Below are the new raised garden beds.  We have decided to cover these with poly pipe and also cloche netting.  The cloche netting will act as a wind break and also protect the crops against cabbage moth.  We drilled holes into the wood and hammered left over pieces of rio into the wood.  The rio allowed us to place the poly pipe over the beds.  It has been extremely windy here and they poly pipe has held up to the wind.  Which is a really good sign.    


We  measured out the cloche netting.  5 metre lengths and cut them to size.  Took awhile to do all the beds.

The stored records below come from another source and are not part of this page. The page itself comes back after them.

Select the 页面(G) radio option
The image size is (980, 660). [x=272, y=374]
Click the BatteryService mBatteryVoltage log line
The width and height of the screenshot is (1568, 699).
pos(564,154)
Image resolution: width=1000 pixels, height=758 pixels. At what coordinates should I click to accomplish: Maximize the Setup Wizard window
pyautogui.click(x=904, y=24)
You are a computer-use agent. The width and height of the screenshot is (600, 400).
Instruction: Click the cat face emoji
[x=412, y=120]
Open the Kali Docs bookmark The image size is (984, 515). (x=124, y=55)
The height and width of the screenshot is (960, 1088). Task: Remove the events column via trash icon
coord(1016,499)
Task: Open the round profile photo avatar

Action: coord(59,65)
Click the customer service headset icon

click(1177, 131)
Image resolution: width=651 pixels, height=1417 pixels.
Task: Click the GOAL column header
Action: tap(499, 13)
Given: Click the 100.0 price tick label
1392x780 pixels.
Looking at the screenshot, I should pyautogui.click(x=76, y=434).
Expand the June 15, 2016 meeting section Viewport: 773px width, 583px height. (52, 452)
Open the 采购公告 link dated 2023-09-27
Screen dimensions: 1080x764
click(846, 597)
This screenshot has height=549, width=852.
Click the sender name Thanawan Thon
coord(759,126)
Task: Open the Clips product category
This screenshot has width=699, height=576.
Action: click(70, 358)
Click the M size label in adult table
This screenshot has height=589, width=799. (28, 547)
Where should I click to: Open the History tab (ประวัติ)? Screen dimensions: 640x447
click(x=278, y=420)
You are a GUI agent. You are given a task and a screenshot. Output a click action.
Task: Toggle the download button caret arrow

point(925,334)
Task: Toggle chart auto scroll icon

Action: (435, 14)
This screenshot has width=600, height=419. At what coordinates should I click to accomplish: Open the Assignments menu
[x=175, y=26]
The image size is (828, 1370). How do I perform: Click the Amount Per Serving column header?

And also patience.  I am learning all the time patience is needed on the farm.  


Next we threaded in 4mm rope through the cloche net.  This will help us to hold the cloche netting to the garden beds.  


And here I am in spring with my puffer jacket and beanie on hammering rio into the wood.  The rio is used to enable the poly pipe to go on over the beds. 


And now look at our new compost bins.  Recycled apple crates.  I am super excited about these.  We want to be a waste free farm and utilise all the materials around the home as compost.  I still have so much to learn about compost but for now what we are doing is adding all the compost material from around the farm.  We also mulched up heaps of dried trees that had come fro the garden into fine wood chips.  We also added the green clippings from mowing the lawns and lots of good weeds from the garden beds.  And I mustn’t forget the hen house compost.  My favourite.  When I clean the hen house I take out all of their bedding and poo and put it into the yard where they scratch.  I leave it there for another few weeks and after they have had a good scratch through it and added more nitrogen into it from their own poo I then take it and add it to the compost.  

We have layered the materials that have gone into the apple crates and watered it down.  Every fortnight I will turn the bins and fork the compost into the empty bin beside it.  So currently there are three bins full and three bins empty.  
We won’t put any food scraps in there because it will attract quolls and possums.  Our food scraps are shared between the chickens and another closed compost bin.    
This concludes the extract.